Seen through an electron micrograph, the tips of the hard hairs on geckos’ feet fork into billions of tinier nanoscale hairs made of beta-keratin, the same substance found in birds’ beaks. When these structures, which scientists call spatulae, make contact with a surface, van der Waals force kicks in. Imagine the electrons whizzing around an atom making a kind of cloud. Now, imagine the electron cloud on a gecko’s hairs pulsing at a particular frequency harmonizing with the wall’s electron cloud. “The two electron fields do a kind of quantum dance with each other and draw the gecko and the wall together,” Autumn explains.
This spring, Fearing and his team will take his “gecko tape” to Autumn’s lab in Oregon and test it on a device of Autumn’s creation that he’s dubbed the Robotoe. It’s a machine designed to simulate the motion of a gecko down to the nanometer scale. Fearing’s material will be tested for how well it attaches and detaches as it moves across a surface. The researchers will also be using the Robotoe to solve an outstanding riddle of the gecko that could be important if gecko tape is going to find biomedical applications: How is it that gecko feet are self-cleaning? Unlike other animals, geckos waste hardly a minute removing dirt from their soles.

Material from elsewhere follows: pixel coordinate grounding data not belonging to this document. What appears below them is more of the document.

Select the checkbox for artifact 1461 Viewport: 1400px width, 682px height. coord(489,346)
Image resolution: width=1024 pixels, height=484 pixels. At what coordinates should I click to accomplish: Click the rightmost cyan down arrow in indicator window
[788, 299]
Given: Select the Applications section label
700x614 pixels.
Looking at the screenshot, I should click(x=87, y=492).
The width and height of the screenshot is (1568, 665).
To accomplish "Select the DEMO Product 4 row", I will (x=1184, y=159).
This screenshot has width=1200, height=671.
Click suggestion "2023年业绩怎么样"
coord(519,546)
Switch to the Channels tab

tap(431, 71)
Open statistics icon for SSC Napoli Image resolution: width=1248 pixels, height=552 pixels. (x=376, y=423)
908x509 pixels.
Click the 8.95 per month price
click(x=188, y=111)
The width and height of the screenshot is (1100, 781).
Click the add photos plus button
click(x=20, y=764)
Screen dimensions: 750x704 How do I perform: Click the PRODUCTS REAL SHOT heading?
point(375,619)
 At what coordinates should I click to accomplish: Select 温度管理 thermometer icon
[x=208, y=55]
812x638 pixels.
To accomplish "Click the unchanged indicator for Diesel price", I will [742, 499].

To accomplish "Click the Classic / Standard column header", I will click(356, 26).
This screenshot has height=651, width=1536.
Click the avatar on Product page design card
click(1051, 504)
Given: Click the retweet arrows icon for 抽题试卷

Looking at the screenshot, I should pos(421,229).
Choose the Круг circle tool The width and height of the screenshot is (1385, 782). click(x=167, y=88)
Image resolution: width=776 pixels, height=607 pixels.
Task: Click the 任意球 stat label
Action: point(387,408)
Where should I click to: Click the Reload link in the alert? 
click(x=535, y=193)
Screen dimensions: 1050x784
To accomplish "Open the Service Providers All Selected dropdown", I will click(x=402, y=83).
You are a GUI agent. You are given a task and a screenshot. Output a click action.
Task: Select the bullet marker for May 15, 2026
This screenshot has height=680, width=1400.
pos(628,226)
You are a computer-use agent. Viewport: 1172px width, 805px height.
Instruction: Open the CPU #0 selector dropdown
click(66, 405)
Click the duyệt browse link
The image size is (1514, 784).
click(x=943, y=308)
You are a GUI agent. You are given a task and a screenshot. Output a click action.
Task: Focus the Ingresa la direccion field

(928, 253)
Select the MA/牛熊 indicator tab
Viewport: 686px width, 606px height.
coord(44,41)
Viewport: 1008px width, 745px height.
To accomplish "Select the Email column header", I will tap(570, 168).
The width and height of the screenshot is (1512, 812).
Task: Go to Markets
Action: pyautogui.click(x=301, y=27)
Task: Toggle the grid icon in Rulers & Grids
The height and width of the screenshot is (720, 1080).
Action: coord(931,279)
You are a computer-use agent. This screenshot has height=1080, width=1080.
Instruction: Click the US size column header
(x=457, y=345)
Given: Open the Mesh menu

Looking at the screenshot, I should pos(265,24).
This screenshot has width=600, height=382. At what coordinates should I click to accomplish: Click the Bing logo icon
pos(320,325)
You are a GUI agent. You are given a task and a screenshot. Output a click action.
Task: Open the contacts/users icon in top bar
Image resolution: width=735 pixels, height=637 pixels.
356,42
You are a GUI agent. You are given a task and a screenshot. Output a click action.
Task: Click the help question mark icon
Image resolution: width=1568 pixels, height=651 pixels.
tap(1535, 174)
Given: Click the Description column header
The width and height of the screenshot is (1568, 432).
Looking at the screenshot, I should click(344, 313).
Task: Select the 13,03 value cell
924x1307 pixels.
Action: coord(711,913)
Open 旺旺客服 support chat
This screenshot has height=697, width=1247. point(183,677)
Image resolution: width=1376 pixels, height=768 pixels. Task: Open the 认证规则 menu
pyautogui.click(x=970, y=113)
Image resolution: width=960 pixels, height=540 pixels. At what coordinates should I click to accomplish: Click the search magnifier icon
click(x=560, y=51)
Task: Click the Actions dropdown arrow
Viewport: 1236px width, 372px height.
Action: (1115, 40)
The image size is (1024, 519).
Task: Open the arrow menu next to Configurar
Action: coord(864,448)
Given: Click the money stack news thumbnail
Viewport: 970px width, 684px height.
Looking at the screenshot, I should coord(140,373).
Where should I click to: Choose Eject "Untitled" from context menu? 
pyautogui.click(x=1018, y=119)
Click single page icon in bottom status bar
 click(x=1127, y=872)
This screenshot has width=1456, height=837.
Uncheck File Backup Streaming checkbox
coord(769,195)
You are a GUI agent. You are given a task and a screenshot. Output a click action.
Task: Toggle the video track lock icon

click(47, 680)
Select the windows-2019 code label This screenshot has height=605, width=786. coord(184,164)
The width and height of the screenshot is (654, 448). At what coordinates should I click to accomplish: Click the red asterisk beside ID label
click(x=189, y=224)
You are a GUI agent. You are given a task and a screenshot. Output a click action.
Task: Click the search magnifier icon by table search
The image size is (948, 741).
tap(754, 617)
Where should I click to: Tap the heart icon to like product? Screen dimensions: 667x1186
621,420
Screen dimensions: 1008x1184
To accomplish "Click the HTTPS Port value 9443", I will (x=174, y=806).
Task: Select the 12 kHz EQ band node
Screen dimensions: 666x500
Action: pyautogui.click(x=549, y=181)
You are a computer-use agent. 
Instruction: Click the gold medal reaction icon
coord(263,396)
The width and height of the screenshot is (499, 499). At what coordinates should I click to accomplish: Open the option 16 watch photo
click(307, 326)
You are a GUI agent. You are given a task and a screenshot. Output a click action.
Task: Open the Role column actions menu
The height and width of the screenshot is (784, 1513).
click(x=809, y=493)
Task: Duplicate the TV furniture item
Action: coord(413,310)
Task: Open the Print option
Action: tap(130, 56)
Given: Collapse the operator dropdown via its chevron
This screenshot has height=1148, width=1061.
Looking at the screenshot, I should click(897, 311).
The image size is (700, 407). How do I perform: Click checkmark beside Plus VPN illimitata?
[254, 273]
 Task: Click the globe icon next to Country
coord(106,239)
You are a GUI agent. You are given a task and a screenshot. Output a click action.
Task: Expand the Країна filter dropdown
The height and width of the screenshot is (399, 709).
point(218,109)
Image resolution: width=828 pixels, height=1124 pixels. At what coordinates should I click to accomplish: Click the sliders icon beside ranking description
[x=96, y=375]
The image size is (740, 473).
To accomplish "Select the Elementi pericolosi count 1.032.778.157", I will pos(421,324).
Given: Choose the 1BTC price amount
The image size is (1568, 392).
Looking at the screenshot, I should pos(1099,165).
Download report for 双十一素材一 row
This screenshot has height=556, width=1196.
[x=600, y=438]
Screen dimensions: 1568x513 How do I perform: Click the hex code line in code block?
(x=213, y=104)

After that, Autumn says, scientists will have to figure out how to make large swaths of gecko tape that stay sticky. Currently, Fearing’s gecko tape loses adhesion as it grows with size. When these problems are solved, a whole slew of biomedical applications, such as adhesives for prosthetic limbs, could soon follow. Gecko gloves and the ability to climb walls like a lizard, or a 17th century Hindu prince, might not be far behind.